-- ACTION ITEM --
Below are records to be copied exactly; their pictures are to be omitted.

-- SUPPLIED ENTRIES --
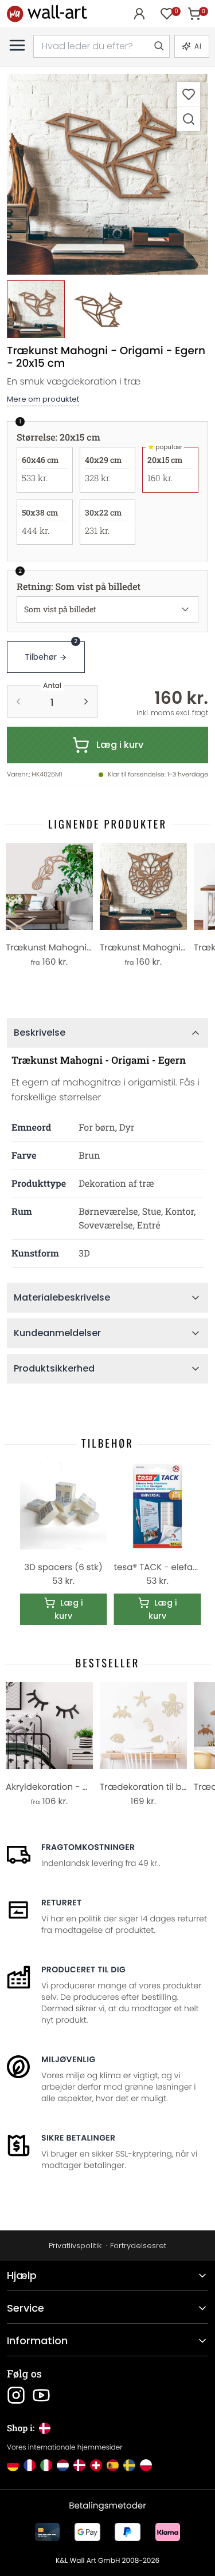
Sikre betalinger (78, 2137)
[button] (107, 174)
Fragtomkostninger (88, 1847)
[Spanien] (113, 2465)
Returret (61, 1902)
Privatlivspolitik (75, 2245)
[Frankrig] (30, 2465)
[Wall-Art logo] (47, 13)
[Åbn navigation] (17, 45)
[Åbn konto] (139, 14)
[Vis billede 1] (36, 309)
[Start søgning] (158, 46)
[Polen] (146, 2465)
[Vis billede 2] (98, 309)
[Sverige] (129, 2465)
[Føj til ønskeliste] (188, 94)
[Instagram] (16, 2395)
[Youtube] (41, 2395)
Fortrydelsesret (138, 2245)
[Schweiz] (96, 2465)
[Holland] (63, 2465)
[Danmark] (79, 2465)
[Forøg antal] (86, 701)
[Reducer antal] (18, 701)
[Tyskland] (13, 2465)
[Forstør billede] (188, 118)
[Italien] (46, 2465)
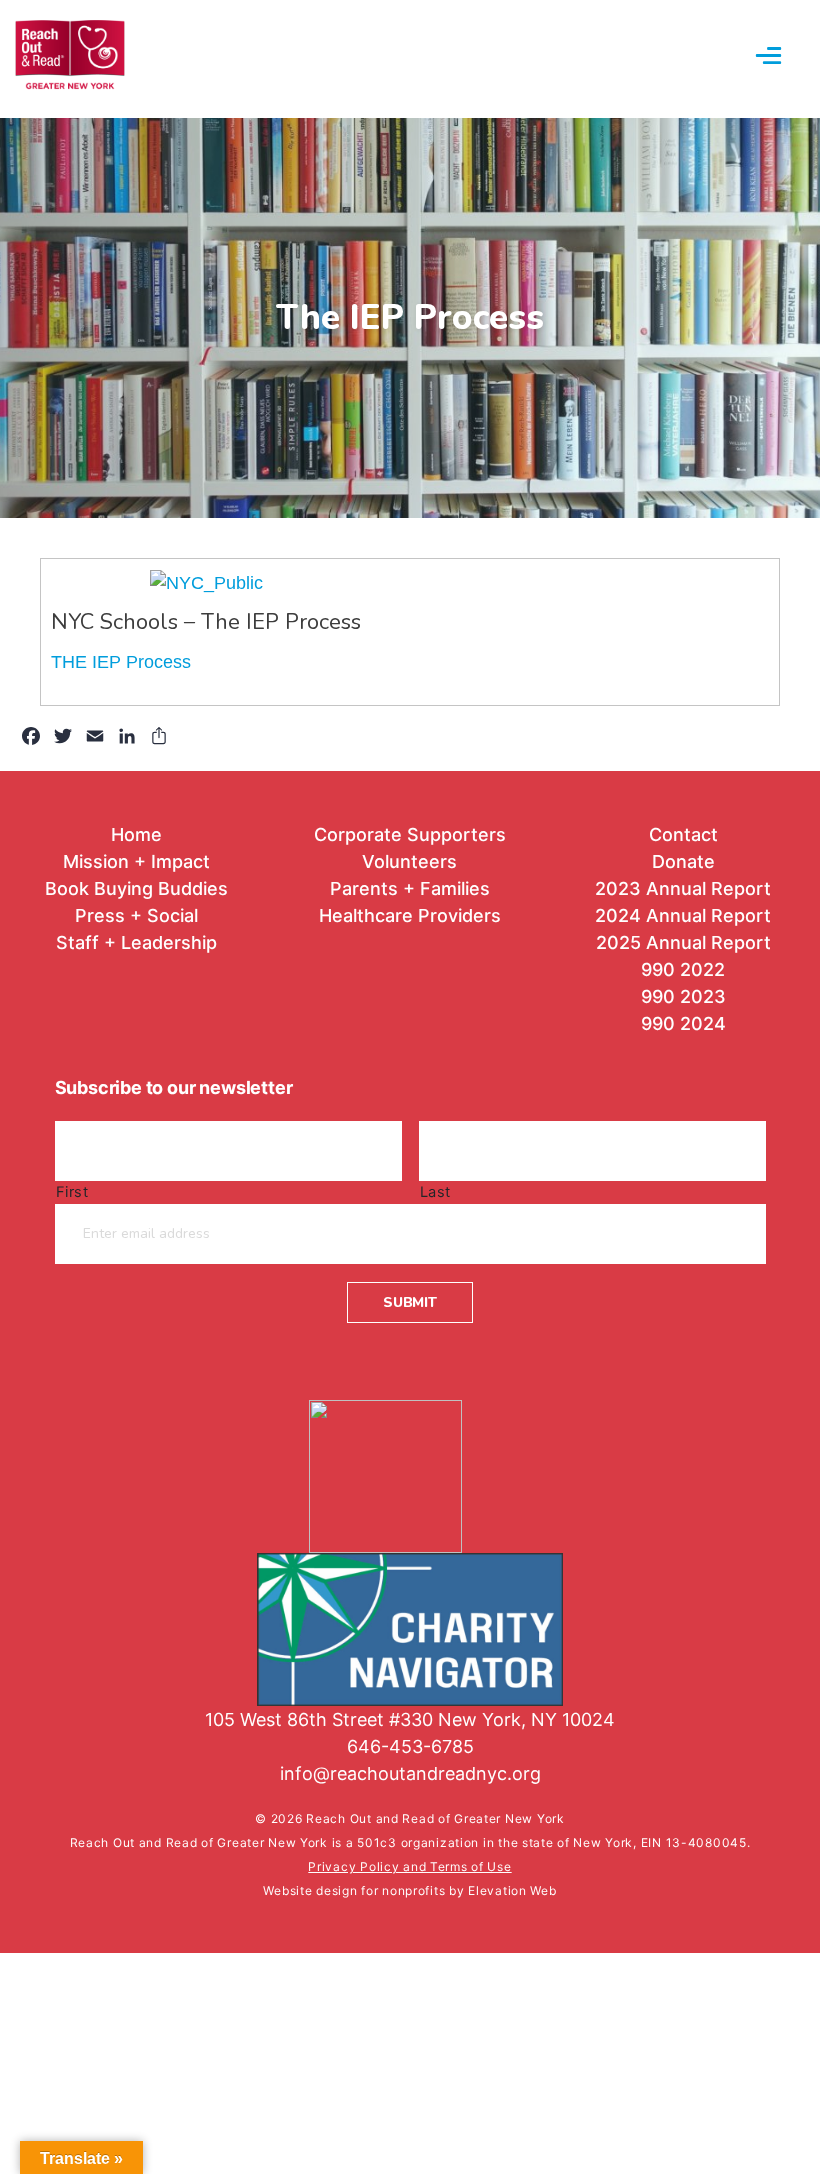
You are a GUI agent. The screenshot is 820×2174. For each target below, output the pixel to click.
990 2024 (683, 1023)
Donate (683, 861)
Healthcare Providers (410, 915)
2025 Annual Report (683, 942)
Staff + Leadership (136, 942)
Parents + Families (410, 888)
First (72, 1192)
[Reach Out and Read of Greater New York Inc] (410, 1463)
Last (436, 1192)
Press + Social (136, 915)
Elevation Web (512, 1890)
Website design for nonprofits (356, 1890)
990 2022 (683, 969)
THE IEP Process (121, 662)
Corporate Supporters (410, 834)
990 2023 (683, 996)
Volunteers (409, 861)
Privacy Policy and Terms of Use (409, 1866)
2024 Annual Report (683, 915)
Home (136, 834)
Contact (683, 834)
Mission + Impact (136, 861)
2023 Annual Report (683, 888)
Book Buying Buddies (136, 888)
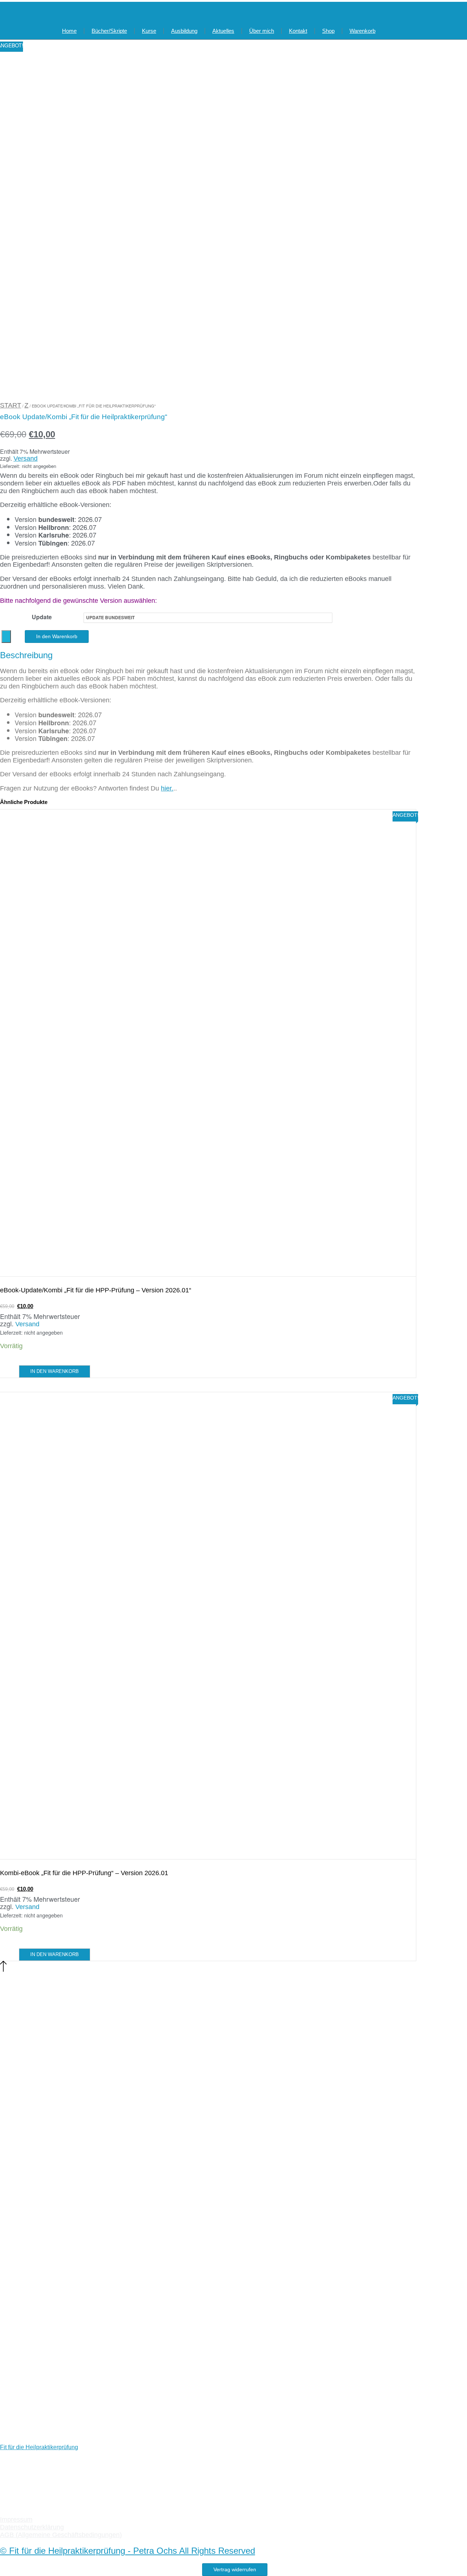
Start (10, 405)
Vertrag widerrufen (234, 2569)
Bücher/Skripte (109, 31)
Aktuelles (223, 31)
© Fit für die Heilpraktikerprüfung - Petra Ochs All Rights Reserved (127, 2551)
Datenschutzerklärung (32, 2527)
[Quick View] (14, 1370)
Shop (328, 31)
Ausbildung (184, 31)
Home (69, 31)
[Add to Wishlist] (6, 636)
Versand (25, 458)
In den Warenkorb (56, 636)
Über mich (261, 31)
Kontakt (298, 31)
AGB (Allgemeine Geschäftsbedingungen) (61, 2534)
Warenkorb (362, 31)
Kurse (149, 31)
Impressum (16, 2519)
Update (42, 617)
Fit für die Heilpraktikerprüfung (39, 2447)
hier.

-- PROBLEM SOLUTION --
Sikre betalinger (78, 2137)
[button] (107, 174)
Fragtomkostninger (88, 1847)
[Spanien] (113, 2465)
Returret (61, 1902)
Privatlivspolitik (75, 2245)
[Frankrig] (30, 2465)
[Wall-Art logo] (47, 13)
[Åbn navigation] (17, 45)
[Åbn konto] (139, 14)
[Vis billede 1] (36, 309)
[Start søgning] (158, 46)
[Polen] (146, 2465)
[Vis billede 2] (98, 309)
[Sverige] (129, 2465)
[Føj til ønskeliste] (188, 94)
[Instagram] (16, 2395)
[Youtube] (41, 2395)
Fortrydelsesret (138, 2245)
[Schweiz] (96, 2465)
[Holland] (63, 2465)
[Danmark] (79, 2465)
[Forøg antal] (86, 701)
[Reducer antal] (18, 701)
[Tyskland] (13, 2465)
[Forstør billede] (188, 118)
[Italien] (46, 2465)
You are a GUI agent. The screenshot is 820×2174. For each target below, output the pixel to click.
990 2024 (683, 1023)
Donate (683, 861)
Healthcare Providers (410, 915)
2025 Annual Report (683, 942)
Staff + Leadership (136, 942)
Parents + Families (410, 888)
First (72, 1192)
[Reach Out and Read of Greater New York Inc] (410, 1463)
Last (436, 1192)
Press + Social (136, 915)
Elevation Web (512, 1890)
Website design for nonprofits (356, 1890)
990 2022 (683, 969)
THE IEP Process (121, 662)
Corporate Supporters (410, 834)
990 2023 (683, 996)
Volunteers (409, 861)
Privacy Policy and Terms of Use (409, 1866)
2024 Annual Report (683, 915)
Home (136, 834)
Contact (683, 834)
Mission + Impact (136, 861)
2023 Annual Report (683, 888)
Book Buying Buddies (136, 888)
Start (10, 405)
Vertrag widerrufen (234, 2569)
Bücher/Skripte (109, 31)
Aktuelles (223, 31)
© Fit für die Heilpraktikerprüfung - Petra Ochs All Rights Reserved (127, 2551)
Datenschutzerklärung (32, 2527)
[Quick View] (14, 1370)
Shop (328, 31)
Ausbildung (184, 31)
Home (69, 31)
[Add to Wishlist] (6, 636)
Versand (25, 458)
In den Warenkorb (56, 636)
Über mich (261, 31)
Kontakt (298, 31)
AGB (Allgemeine Geschäftsbedingungen) (61, 2534)
Warenkorb (362, 31)
Kurse (149, 31)
Impressum (16, 2519)
Update (42, 617)
Fit für die Heilpraktikerprüfung (39, 2447)
hier.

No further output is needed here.